▸ **EXERCISE MATERIAL**
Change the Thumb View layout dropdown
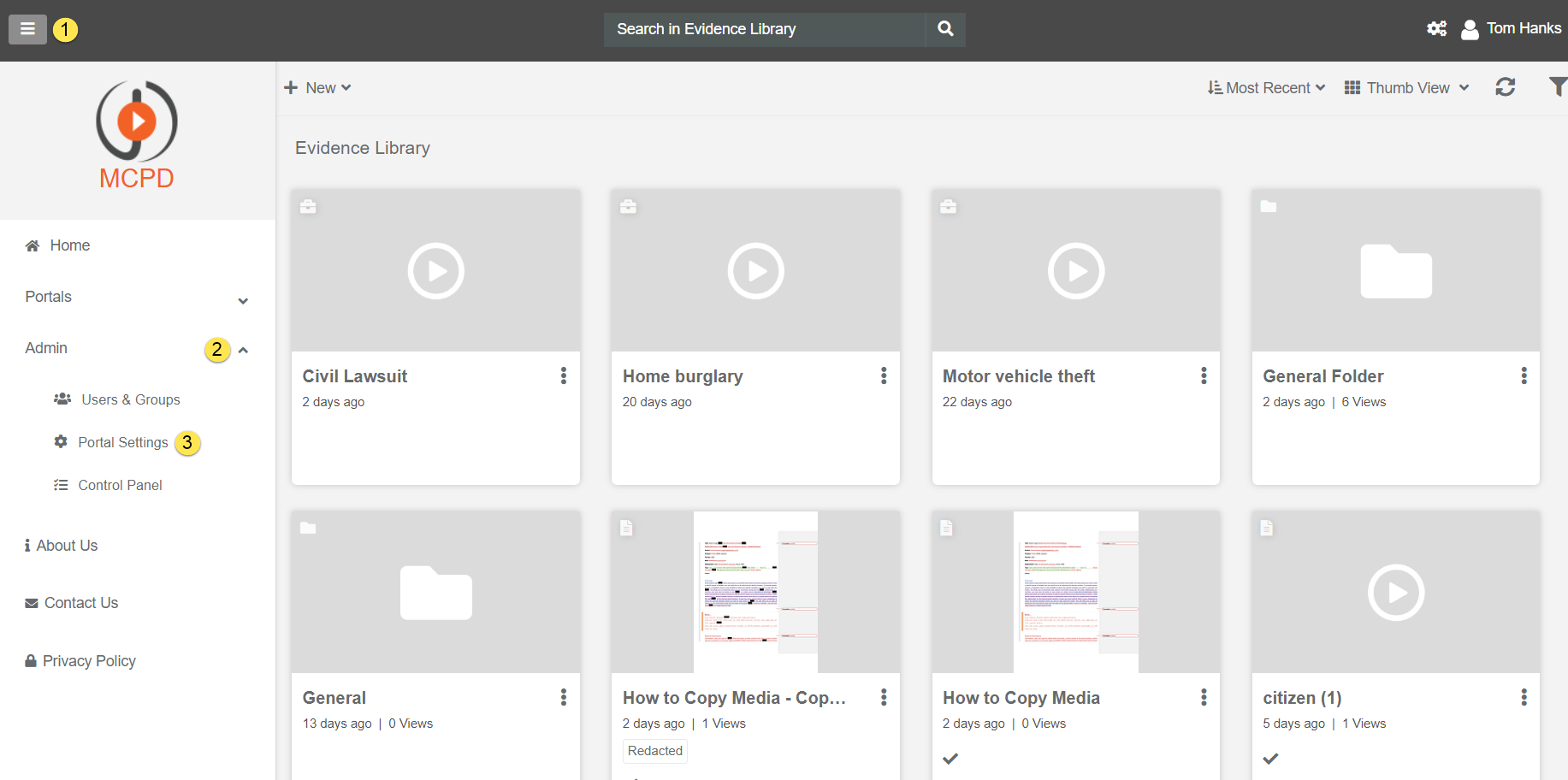Viewport: 1568px width, 780px height. 1406,88
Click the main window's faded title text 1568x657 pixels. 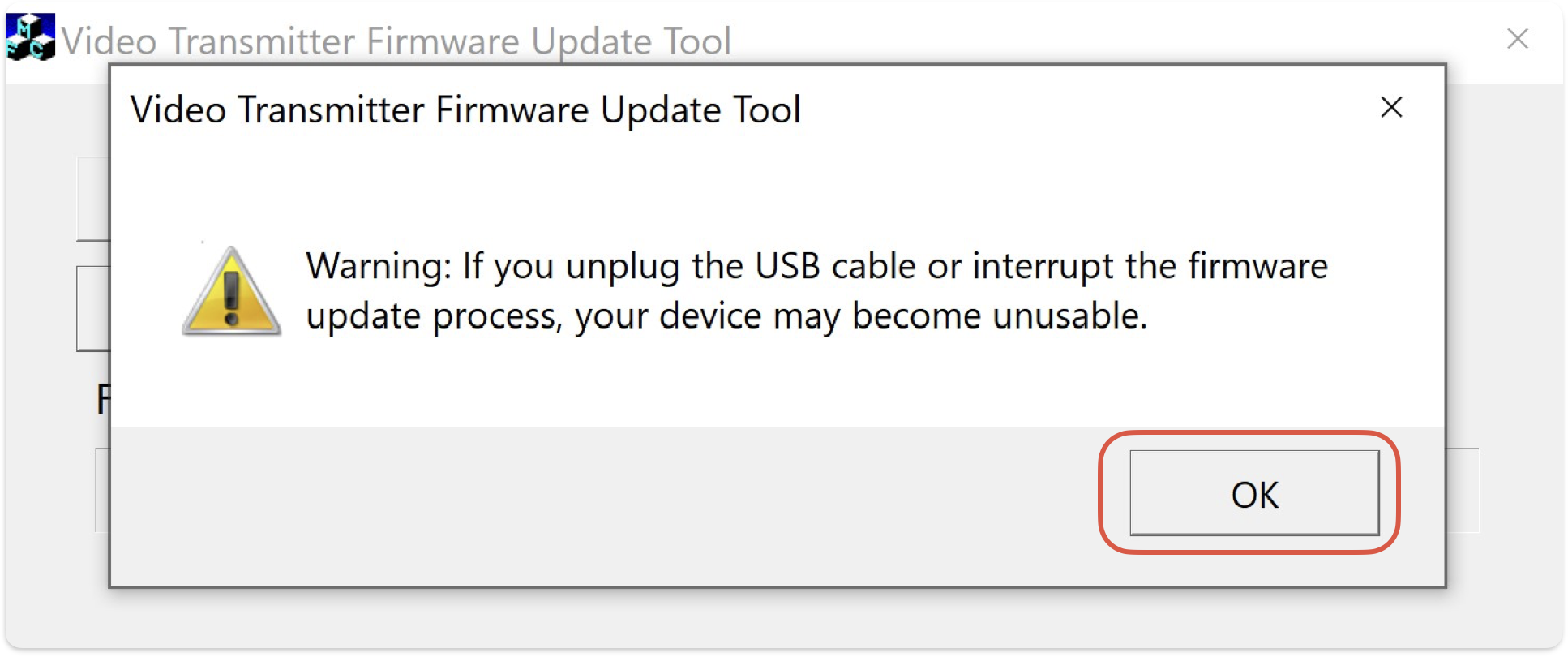click(x=396, y=41)
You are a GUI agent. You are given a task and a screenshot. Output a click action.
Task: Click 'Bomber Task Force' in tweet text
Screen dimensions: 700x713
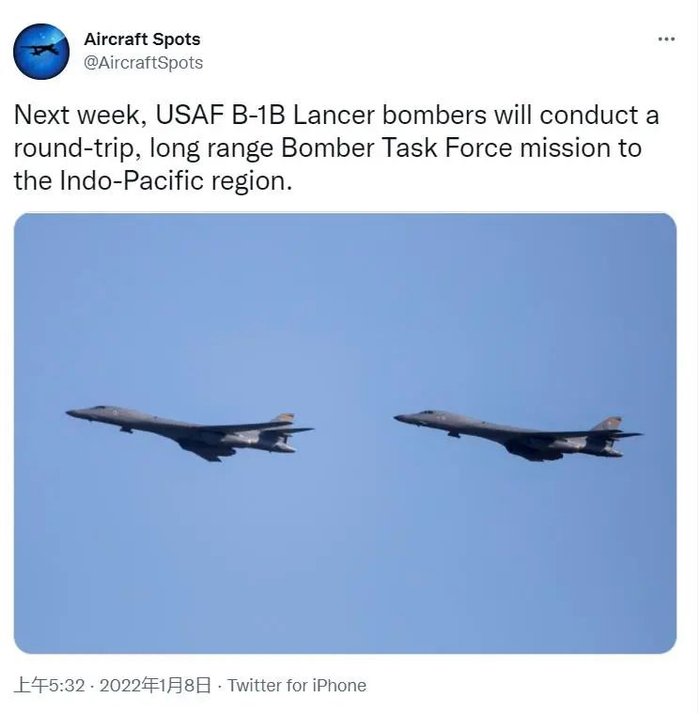pos(397,148)
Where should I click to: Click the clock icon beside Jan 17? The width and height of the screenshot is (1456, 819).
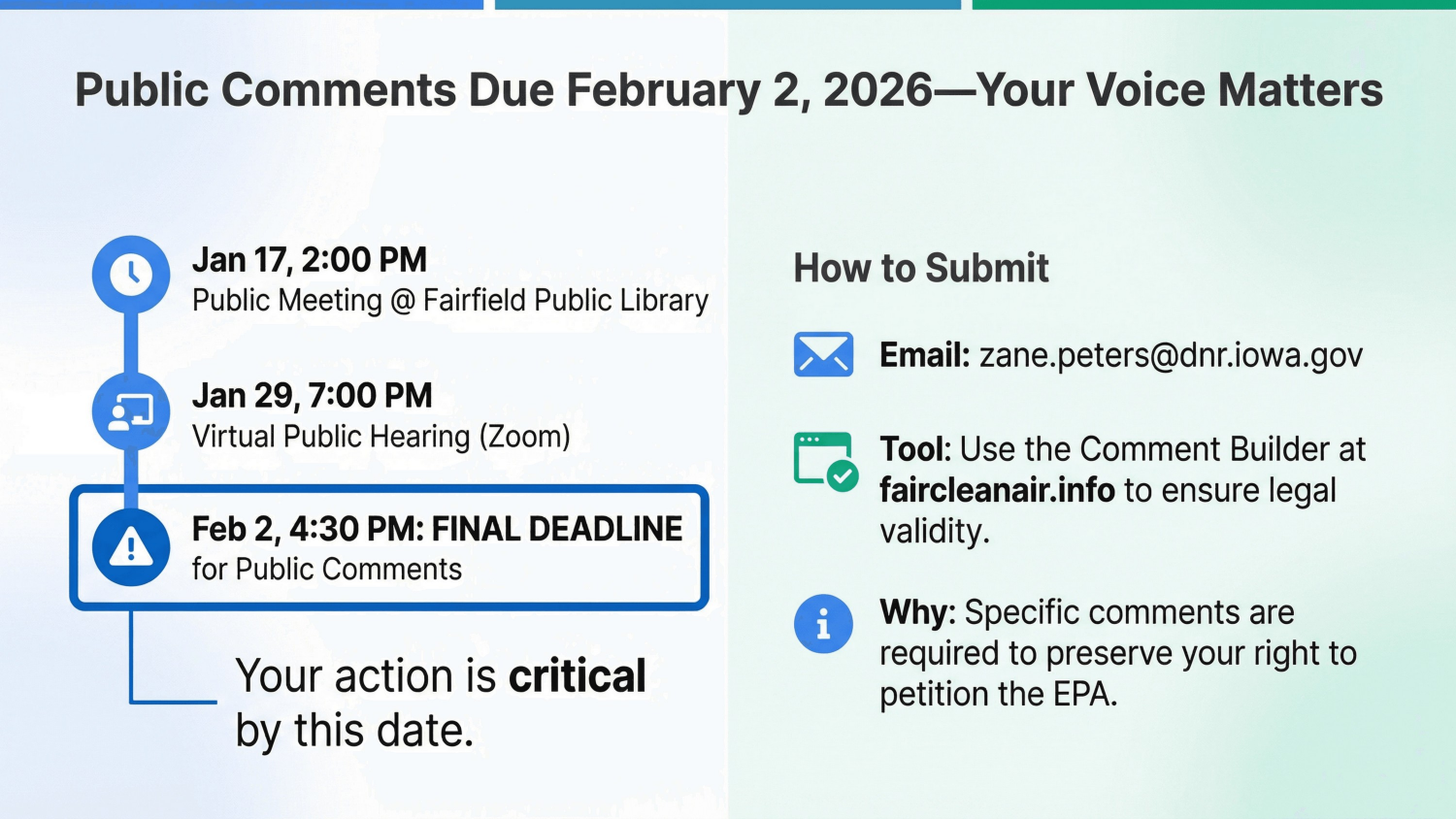(x=131, y=275)
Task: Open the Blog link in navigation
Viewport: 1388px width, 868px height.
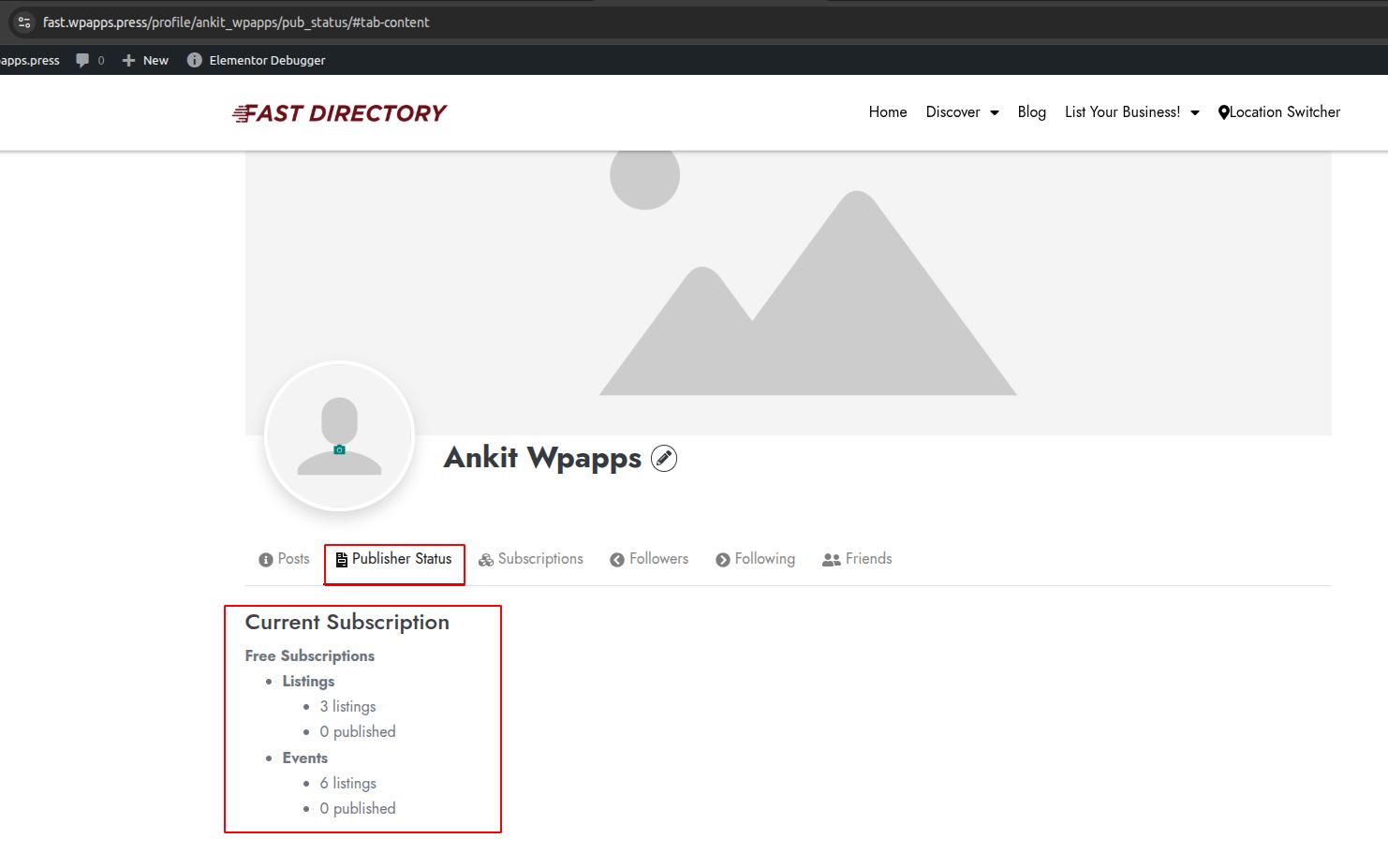Action: click(x=1031, y=112)
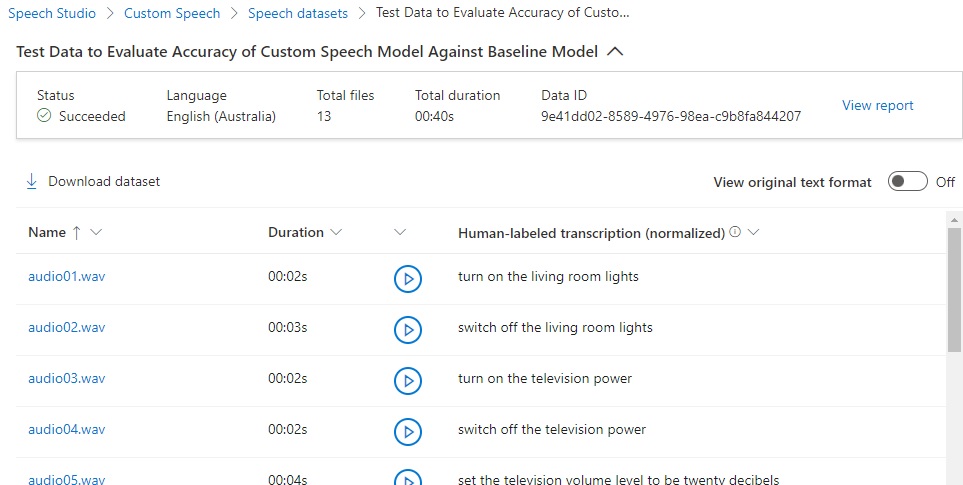
Task: Open Speech datasets breadcrumb
Action: (x=298, y=14)
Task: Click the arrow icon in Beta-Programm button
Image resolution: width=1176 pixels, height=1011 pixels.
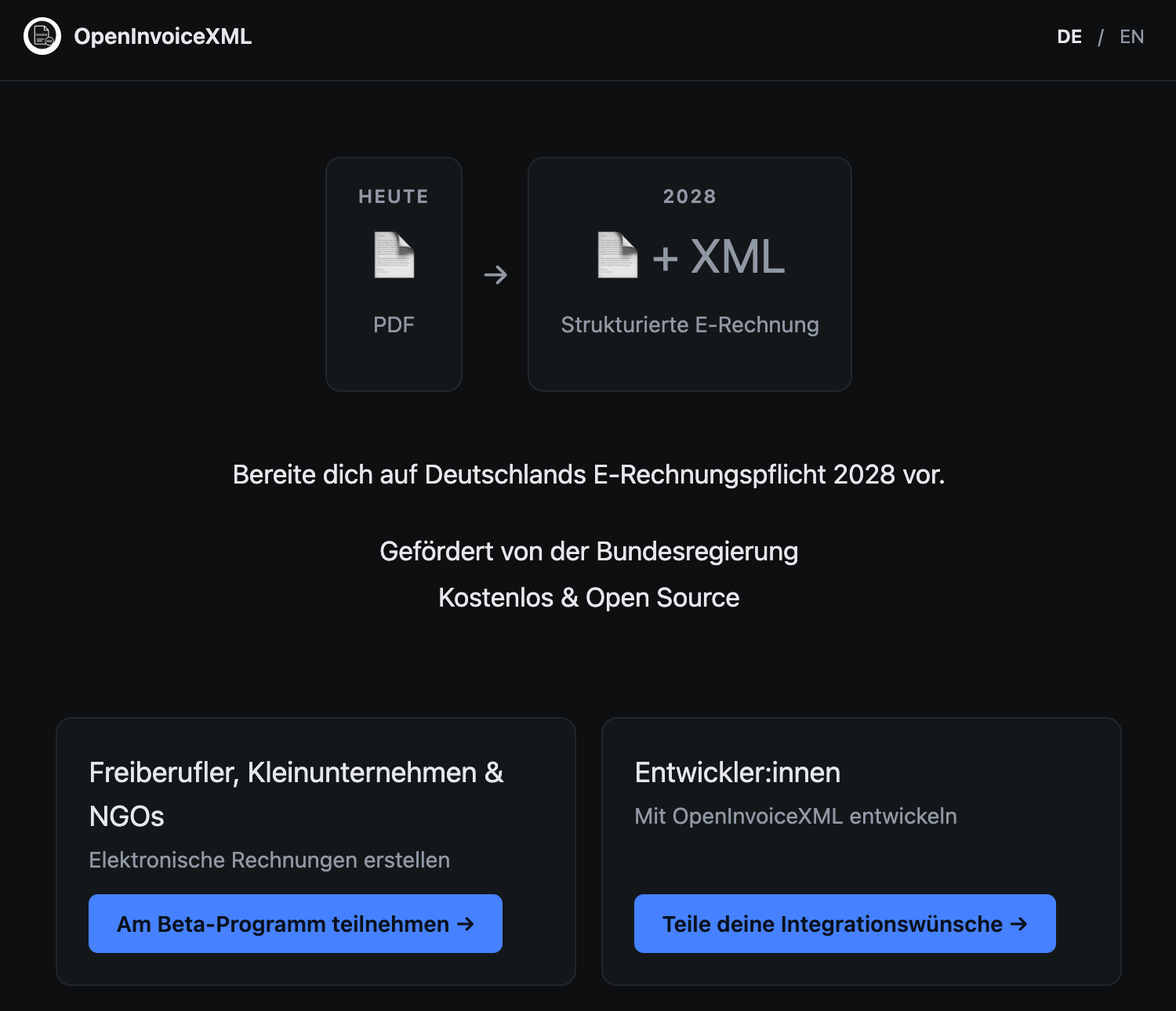Action: tap(466, 924)
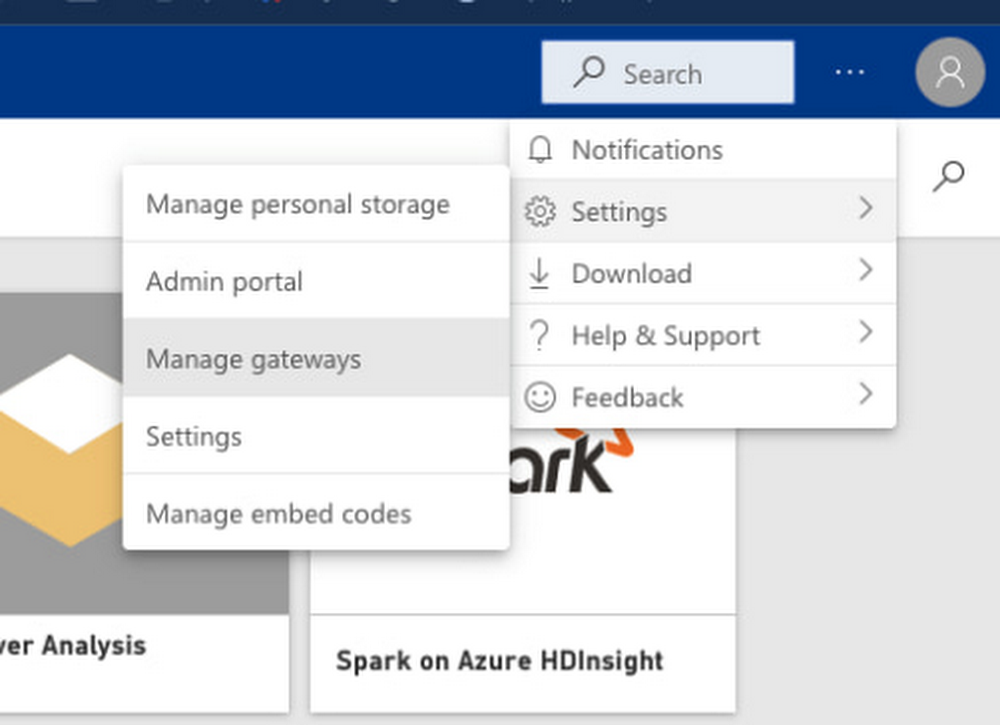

▸ **WHAT THE TASK REQUIRES**
Please display each line from the rows above that contains the word "Open". Case counts.

▸ **RESPONSE BELOW**
Task: Open the Blog link in navigation
Task: Open Speech datasets breadcrumb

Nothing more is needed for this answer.